The yield of 5-year securities in the amount of $500 million will be 4.75 percent per annum, and the yield of 10-year securities in the amount of $500 million will be 5.375 percent.
The maturity dates of the bonds are set for 2024 and 2029.
Investor demand exceeded the placement almost four times and reached $3.8 billion from about 150 institutional investors. This made it possible to lower the yield benchmarks from 5.625–5.75 percent and 6 per annum to 4.75 percent and 5.375 percent per annum, respectively.
Most of the 5-year and 10-year bonds were bought by investors from the UK - 39 and 32 percent, respectively, while American investors bought 23 and 31 percent, continental European investors bought 32 and 27 percent, Asia, the Middle East and North Africa investors bought 6 and 10 percent.

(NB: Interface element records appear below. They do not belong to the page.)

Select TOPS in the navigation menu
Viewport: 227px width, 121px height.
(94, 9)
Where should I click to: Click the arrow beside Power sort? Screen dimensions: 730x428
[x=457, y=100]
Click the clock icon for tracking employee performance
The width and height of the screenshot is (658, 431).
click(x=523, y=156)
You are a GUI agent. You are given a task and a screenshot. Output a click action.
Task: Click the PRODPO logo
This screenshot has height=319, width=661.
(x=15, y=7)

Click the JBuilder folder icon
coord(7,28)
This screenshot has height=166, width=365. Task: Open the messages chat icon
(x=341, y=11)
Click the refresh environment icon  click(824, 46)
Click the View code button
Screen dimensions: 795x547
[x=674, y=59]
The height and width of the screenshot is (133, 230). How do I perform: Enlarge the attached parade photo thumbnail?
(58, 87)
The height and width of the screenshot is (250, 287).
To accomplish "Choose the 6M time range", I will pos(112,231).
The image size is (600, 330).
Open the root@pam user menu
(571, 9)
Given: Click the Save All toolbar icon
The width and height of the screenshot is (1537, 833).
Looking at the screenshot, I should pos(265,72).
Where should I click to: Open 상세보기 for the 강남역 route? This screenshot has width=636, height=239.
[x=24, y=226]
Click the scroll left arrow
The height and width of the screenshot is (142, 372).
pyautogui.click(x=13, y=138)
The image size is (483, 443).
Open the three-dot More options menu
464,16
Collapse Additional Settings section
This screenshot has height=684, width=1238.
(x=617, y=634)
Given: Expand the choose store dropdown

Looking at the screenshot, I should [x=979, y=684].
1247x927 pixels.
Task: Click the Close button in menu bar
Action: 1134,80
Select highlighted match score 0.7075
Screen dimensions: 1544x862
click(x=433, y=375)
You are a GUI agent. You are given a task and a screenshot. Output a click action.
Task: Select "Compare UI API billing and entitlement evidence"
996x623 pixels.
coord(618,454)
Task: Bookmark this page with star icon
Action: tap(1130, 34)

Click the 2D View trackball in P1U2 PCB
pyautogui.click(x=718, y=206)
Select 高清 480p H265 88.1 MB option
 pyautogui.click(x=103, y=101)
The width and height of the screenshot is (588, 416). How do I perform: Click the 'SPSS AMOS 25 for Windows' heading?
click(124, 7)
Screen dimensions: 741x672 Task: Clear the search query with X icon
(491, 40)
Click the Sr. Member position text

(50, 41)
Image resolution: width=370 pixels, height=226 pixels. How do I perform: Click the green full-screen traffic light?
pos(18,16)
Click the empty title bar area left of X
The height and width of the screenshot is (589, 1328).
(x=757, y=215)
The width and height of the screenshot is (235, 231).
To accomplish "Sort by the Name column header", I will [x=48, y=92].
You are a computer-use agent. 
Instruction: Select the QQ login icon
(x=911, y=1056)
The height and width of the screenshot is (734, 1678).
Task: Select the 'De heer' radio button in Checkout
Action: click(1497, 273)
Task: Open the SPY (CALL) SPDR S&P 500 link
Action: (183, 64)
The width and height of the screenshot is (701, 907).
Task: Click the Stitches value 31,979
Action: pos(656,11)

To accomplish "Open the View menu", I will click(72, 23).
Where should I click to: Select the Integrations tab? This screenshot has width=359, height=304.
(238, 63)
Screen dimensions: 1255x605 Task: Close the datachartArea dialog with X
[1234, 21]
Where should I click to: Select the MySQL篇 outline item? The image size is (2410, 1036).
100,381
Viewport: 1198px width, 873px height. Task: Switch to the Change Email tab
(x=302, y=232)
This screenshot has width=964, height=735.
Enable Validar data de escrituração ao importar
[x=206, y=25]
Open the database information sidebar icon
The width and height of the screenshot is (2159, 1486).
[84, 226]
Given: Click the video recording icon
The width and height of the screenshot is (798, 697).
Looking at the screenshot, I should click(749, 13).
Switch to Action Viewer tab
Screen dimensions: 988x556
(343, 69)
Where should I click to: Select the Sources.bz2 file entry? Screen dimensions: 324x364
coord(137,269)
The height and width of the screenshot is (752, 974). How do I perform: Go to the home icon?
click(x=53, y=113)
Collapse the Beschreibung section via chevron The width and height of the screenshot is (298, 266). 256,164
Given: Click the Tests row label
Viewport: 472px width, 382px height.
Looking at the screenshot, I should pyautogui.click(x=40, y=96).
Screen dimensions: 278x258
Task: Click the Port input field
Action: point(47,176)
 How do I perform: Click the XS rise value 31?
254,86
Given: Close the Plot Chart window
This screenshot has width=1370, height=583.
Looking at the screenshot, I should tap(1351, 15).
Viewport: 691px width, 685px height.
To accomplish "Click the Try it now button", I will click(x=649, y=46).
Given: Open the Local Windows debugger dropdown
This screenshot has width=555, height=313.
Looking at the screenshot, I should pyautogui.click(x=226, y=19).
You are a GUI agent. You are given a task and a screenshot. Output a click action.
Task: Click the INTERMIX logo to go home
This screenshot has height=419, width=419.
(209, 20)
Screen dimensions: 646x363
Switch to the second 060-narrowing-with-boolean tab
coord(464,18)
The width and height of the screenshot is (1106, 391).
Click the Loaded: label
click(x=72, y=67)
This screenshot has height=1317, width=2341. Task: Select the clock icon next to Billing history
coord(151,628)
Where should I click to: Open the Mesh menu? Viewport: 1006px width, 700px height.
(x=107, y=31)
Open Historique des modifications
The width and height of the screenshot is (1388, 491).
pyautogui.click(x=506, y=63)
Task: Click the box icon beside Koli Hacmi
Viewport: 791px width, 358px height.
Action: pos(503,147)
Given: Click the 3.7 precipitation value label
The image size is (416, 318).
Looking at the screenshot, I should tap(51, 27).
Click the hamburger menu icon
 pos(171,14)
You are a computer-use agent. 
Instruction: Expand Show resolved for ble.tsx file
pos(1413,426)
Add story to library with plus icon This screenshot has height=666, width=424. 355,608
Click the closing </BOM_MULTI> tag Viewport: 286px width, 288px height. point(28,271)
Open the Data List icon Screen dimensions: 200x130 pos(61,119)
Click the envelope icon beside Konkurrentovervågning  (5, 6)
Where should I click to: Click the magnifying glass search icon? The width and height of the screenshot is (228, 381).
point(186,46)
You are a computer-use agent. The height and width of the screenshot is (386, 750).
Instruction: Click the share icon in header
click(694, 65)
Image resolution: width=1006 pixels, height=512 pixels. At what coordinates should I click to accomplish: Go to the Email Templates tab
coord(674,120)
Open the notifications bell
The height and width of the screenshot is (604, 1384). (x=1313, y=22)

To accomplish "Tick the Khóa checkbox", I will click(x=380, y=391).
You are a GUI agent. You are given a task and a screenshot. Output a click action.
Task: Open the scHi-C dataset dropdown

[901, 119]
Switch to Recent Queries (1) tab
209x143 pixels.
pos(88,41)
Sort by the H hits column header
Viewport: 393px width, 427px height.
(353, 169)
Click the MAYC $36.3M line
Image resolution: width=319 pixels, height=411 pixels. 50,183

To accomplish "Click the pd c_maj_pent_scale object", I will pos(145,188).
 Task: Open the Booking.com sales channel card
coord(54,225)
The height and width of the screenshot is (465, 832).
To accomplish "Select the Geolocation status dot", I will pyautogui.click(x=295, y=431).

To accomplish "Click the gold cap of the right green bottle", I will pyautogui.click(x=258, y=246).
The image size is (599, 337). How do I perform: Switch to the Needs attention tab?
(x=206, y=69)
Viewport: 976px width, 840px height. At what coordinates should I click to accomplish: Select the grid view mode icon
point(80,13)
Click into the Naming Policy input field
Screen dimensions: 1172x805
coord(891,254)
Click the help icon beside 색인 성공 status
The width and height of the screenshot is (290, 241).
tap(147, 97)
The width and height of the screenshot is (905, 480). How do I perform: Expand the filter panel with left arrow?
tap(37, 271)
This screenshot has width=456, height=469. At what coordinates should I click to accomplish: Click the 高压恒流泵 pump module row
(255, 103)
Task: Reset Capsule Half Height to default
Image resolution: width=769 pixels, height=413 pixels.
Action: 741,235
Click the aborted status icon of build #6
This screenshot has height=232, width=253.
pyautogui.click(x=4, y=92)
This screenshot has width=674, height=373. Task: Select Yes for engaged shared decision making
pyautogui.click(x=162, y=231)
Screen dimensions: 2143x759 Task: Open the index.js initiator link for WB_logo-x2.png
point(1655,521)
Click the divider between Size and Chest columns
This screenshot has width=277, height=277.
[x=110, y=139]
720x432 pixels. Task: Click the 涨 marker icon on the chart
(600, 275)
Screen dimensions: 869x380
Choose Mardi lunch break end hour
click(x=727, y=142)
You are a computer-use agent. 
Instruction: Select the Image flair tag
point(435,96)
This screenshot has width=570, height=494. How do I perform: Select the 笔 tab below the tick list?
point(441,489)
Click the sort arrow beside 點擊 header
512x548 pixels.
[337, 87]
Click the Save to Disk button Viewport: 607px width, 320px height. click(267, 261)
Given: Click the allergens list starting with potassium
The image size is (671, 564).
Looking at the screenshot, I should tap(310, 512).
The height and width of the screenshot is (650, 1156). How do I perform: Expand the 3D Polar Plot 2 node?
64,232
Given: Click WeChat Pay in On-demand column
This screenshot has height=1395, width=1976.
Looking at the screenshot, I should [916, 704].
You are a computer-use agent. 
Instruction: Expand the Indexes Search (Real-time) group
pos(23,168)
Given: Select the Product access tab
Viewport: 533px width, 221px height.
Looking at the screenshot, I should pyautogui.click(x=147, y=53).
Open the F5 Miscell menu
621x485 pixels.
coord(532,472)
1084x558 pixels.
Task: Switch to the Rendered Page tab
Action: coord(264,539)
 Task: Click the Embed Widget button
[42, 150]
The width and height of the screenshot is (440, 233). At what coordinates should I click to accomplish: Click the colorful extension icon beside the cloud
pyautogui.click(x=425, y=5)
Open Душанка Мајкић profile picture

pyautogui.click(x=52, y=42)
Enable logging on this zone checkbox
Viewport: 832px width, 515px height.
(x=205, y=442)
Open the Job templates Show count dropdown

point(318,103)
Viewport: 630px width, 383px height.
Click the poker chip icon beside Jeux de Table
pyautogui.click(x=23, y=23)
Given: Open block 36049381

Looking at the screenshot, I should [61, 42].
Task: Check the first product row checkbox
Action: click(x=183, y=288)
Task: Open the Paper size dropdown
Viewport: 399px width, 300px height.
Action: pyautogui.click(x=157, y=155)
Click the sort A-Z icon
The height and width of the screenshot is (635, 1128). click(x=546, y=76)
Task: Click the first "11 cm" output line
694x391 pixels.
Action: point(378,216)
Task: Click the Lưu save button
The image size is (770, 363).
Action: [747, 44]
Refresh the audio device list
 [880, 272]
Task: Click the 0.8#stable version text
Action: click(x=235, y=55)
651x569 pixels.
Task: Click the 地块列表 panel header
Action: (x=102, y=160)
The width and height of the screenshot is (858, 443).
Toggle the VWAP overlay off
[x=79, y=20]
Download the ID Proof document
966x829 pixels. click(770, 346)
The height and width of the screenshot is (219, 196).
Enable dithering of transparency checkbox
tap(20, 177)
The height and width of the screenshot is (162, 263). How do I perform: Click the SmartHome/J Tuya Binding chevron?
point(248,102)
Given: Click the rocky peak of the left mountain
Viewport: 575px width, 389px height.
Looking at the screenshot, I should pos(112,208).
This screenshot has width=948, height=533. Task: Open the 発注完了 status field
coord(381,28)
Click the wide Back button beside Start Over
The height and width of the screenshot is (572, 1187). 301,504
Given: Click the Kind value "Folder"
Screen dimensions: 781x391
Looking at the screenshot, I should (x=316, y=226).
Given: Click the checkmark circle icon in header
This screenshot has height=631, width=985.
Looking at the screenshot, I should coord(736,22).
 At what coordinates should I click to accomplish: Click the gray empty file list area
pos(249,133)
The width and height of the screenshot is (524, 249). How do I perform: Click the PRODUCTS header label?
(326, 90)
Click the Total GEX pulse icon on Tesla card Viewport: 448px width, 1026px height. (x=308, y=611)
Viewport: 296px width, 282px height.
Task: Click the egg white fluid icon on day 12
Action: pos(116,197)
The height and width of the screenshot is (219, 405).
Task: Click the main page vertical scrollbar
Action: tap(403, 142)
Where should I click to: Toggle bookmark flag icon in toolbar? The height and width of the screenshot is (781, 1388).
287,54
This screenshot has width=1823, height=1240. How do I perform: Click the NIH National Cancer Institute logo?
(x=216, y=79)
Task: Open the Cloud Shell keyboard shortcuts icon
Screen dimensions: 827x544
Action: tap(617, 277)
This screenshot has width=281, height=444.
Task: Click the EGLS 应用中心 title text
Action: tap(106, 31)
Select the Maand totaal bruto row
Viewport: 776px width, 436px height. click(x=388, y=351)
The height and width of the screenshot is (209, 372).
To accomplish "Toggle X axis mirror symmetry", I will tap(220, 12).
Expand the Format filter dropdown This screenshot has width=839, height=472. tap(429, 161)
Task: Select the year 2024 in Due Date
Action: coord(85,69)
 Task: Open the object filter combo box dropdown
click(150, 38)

The main buyers of Eurobonds were fund managers - 75 and 78 percent, insurance companies and pension funds - 20 and 16 percent, while banks and private banks bought 5 and 6 percent.
“The success of the debut issue of Eurobonds reflects investors’ confidence in the solid economic foundations of Uzbekistan, the progress of reforms and the debt management strategy,” the London Stock Exchange said.
Bloomberg noted that the debut placement of Eurobonds opens up the economy of Uzbekistan for foreign investments after more than two decades of isolation.
Also, the Minister of Finance Jamshid Kuchkarov said Uzbekistan is planning another Eurobond placement in 2020.
Uzbekistan held meetings with investors in New York, Boston and London on the placement of Eurobonds from February 7 to 12.
The placement was organized by J.P. Morgan, Citi and Gazprombank.